As of this afternoon the level of PM 2.5 in central Shanghai was 155.
University of Canterbury geography technician Justin Harrison said the university reading was not as high as it could be because Fendalton was some distance from the fire and the conditions at the top of the building lowered the number.
"The wind's blowing up here, again, that will be dropping the levels down, if we had still, calm conditions then we'd probably see those levels a bit higher as well."
The reason for the smoke is the new north-easterly wind, which is not only keeping the smoke over the city but also fuelling the fire as it increases in intensity.
PhD in fire simulation at the University of Canterbury Daisuke Seto says a further layer of wind higher up in the atmosphere was preventing the smoke from escaping the city.

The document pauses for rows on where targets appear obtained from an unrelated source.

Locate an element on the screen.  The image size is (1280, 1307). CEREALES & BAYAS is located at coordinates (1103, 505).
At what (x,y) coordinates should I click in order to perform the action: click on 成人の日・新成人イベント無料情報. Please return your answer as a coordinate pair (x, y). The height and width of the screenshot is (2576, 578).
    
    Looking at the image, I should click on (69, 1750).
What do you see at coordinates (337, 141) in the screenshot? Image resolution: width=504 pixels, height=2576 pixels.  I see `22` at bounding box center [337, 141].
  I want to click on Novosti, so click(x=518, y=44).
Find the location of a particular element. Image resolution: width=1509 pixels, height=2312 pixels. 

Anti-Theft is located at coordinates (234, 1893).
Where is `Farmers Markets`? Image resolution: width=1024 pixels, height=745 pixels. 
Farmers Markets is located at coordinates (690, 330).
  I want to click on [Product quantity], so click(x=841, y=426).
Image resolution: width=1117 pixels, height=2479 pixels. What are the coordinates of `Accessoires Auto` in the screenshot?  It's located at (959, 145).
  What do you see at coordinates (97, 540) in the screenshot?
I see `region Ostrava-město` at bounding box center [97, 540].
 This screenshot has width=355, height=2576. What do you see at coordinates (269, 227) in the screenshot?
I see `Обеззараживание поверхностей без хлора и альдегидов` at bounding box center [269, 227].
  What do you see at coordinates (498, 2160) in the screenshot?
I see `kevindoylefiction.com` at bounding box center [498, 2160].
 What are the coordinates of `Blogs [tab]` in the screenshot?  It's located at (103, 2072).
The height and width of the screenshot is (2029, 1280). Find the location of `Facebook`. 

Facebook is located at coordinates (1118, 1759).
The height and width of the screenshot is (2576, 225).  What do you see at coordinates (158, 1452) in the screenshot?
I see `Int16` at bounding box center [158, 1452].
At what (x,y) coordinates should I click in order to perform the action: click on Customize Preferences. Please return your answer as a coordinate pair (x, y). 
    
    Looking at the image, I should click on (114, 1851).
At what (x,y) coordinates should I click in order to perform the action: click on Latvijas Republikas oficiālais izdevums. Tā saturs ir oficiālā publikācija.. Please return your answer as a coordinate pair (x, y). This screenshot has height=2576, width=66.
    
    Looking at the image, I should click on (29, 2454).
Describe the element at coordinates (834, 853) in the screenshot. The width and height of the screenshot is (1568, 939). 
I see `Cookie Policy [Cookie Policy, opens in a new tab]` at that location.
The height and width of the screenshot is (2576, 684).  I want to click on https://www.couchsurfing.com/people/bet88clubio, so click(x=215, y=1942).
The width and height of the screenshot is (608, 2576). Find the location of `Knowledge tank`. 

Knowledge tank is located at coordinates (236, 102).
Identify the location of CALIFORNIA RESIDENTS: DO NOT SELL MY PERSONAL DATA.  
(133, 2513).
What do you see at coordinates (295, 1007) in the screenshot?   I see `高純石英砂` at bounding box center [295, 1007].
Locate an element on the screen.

"The north-earthly breeze is blowing the smoke that way, and the convection takes place and goes up, but then it looks like there's another layer of flow coming from the west, I believe. The convection looks like it's trying to punch through but the fire doesn't look that strong enough to penetrate the inversion layer on top."
The MetService says the prevailing north-easterly will stay in place until at least the weekend.
There's also very little hope of much rain in Christchurch for at least four days.
The MetService predicts there is not much chance of rain until Sunday. Some scattered rain can be expected on Saturday but the city will have to wait until Sunday for a decent downpour.
Harrison had advice for people living in the area:
"If you don't have the opportunity to get away from it, it's worthwhile covering your nose and face if there is thick smoke around, and just keep an eye on the news and health warnings that might be coming out."
The Canterbury District Health Board has advised any residents concerned about the impact of the smoke on their health to contact their GPs first.
Canterbury Medical Officer of Health Dr Alistair Humphrey said for the "vast majority of people" the smoke carried no health risk though could irritate the eyes, nose, throat and airways and cause a tightness of the chest or difficulty breathing.
"In healthy people, most symptoms disappear soon after exposure to smoke ends and do not cause long-term health problems."